The term “software code” or “code” used herein refers to any instructions or set of instructions that influence the operation of a computing system, such as one or more computers or one or more controllers. They may exist in a computer-executable form, such as machine code, which is the set of instructions and data directly executed by a computing system's central processing unit(s) or by a controller(s), a human-understandable form, such as source code, which may be compiled in order to be executed by a computing system's central processing unit(s) or by a controller(s), or an intermediate form, such as object code, which is produced by a compiler.
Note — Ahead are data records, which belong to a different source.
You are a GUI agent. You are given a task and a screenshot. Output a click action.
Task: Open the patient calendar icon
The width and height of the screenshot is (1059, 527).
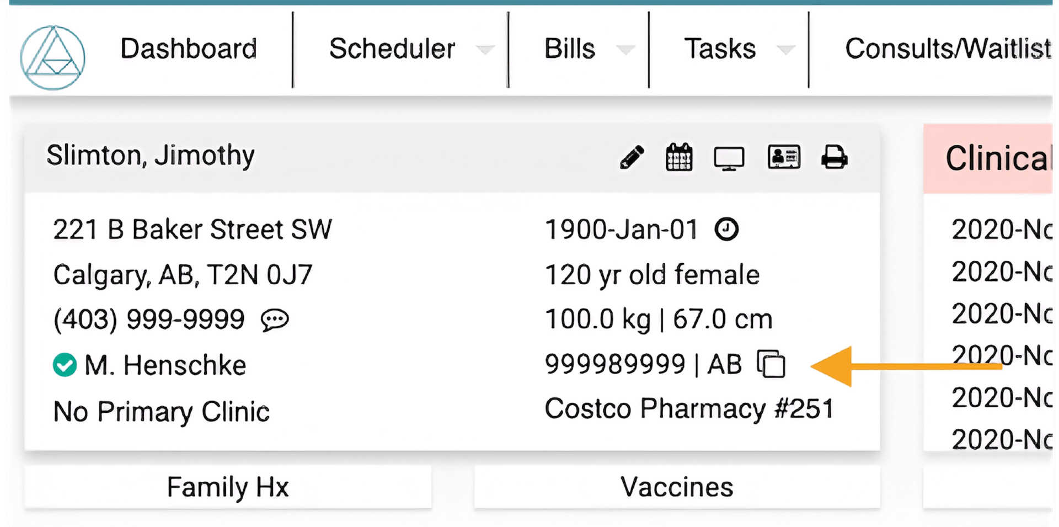(x=679, y=157)
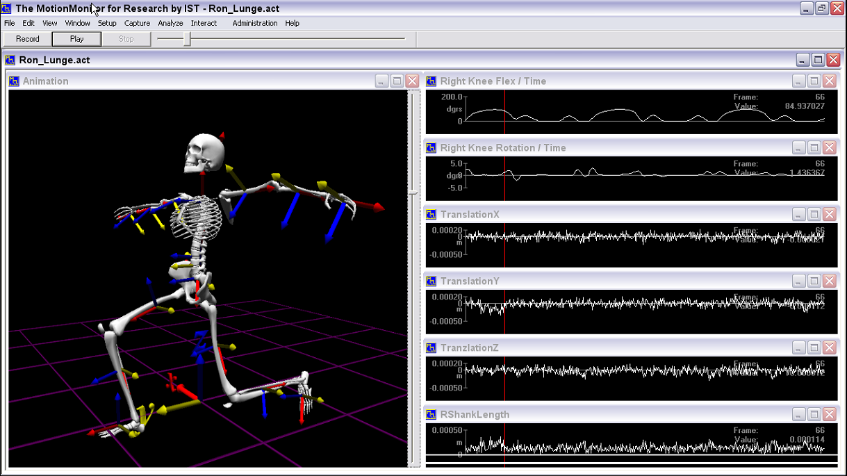Minimize the Right Knee Flex graph
The width and height of the screenshot is (847, 476).
click(799, 81)
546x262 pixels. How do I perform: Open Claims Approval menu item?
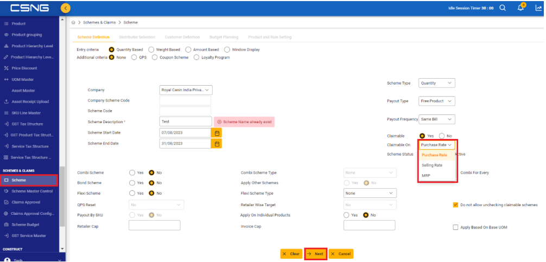(26, 202)
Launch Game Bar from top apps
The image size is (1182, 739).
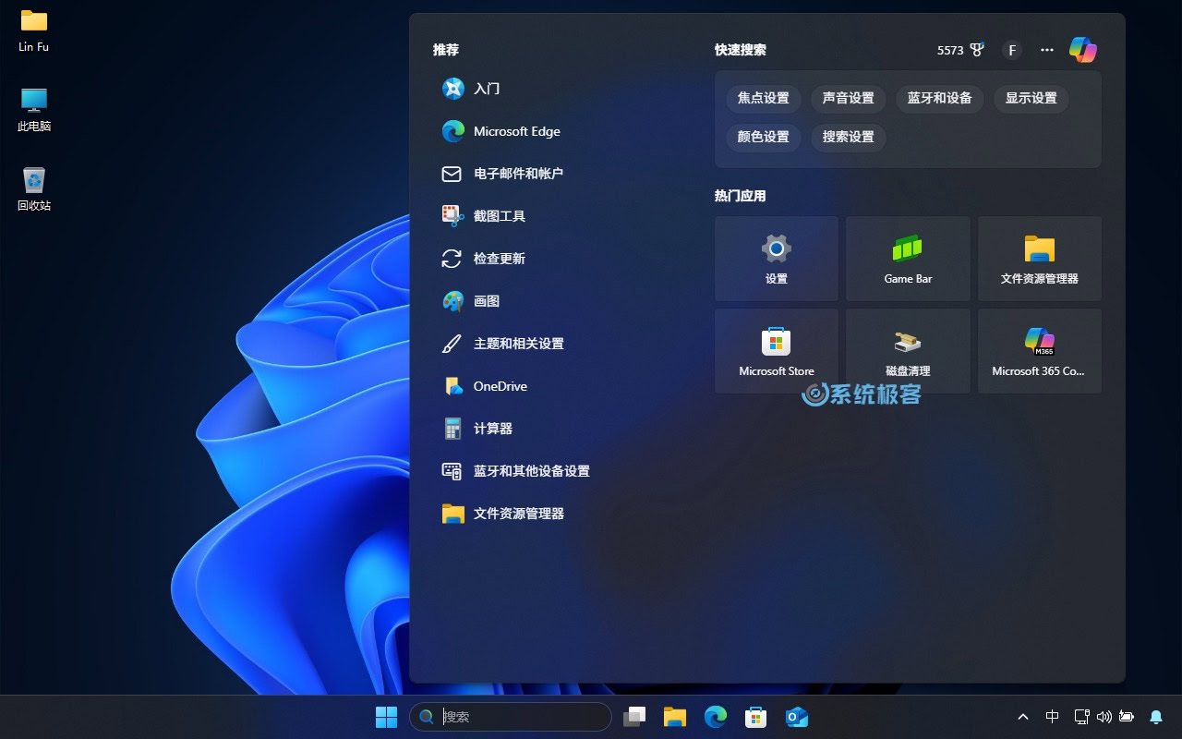pos(908,258)
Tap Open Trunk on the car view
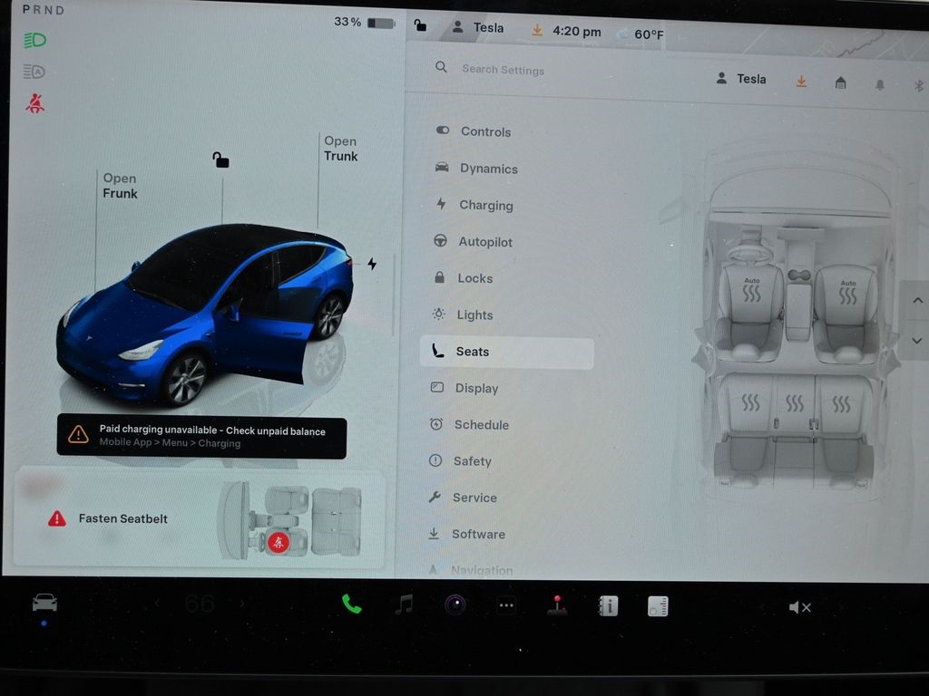The height and width of the screenshot is (696, 929). click(x=341, y=149)
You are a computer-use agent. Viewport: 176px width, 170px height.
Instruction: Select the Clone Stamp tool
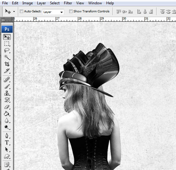[x=7, y=93]
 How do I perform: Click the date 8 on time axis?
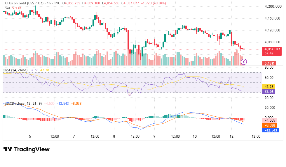coord(114,136)
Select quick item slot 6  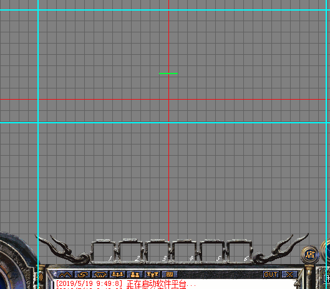(239, 252)
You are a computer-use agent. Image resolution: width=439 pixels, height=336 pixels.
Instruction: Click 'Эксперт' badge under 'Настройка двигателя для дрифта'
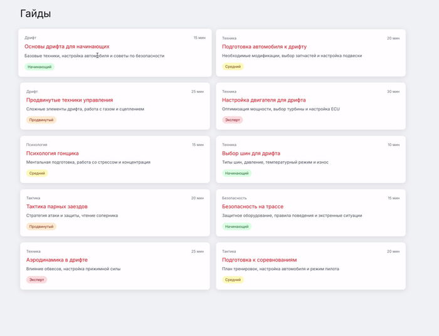(x=233, y=120)
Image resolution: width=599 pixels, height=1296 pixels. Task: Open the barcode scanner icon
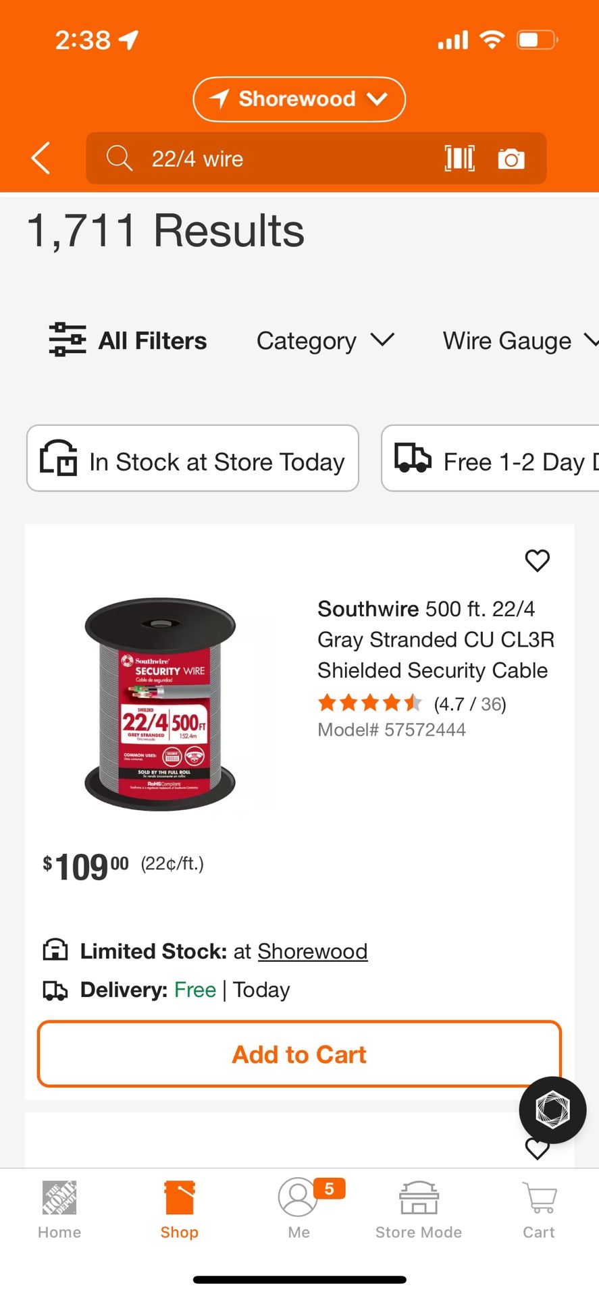pyautogui.click(x=459, y=159)
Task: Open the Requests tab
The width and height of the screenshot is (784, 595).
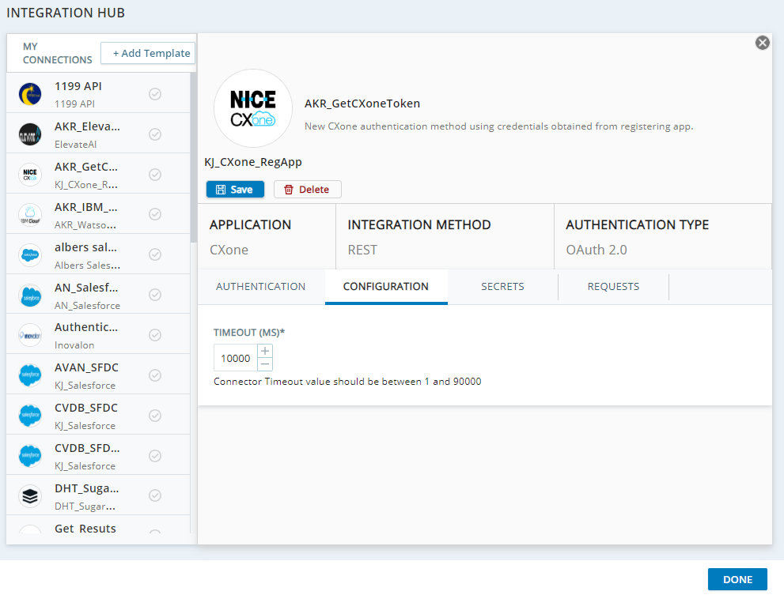Action: 613,287
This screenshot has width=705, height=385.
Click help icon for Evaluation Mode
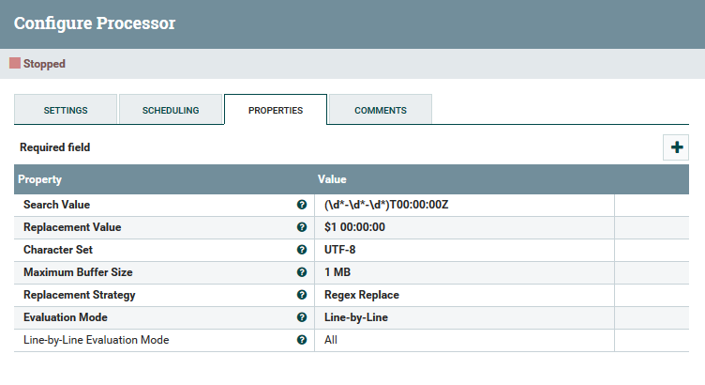click(302, 317)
As used herein, the term “software code” or “code” also includes any human-understandable computer instructions or set of instructions (e.g., a script) that may be executed on the fly with the aid of an interpreter executed by a computing system's central processing unit(s) or by a controller(s).
This written description uses examples to disclose the invention, including the best mode, and also to enable any person skilled in the art to practice the invention, including making and using any devices or systems and performing any incorporated methods. The patentable scope of the invention is defined by the claims, and may include other examples that occur to those skilled in the art. Such other examples are intended to be within the scope of the claims if they include structural elements that do not differ from the literal language of the claims, or if they include equivalent structural elements with insubstantial differences from the literal languages of the claims.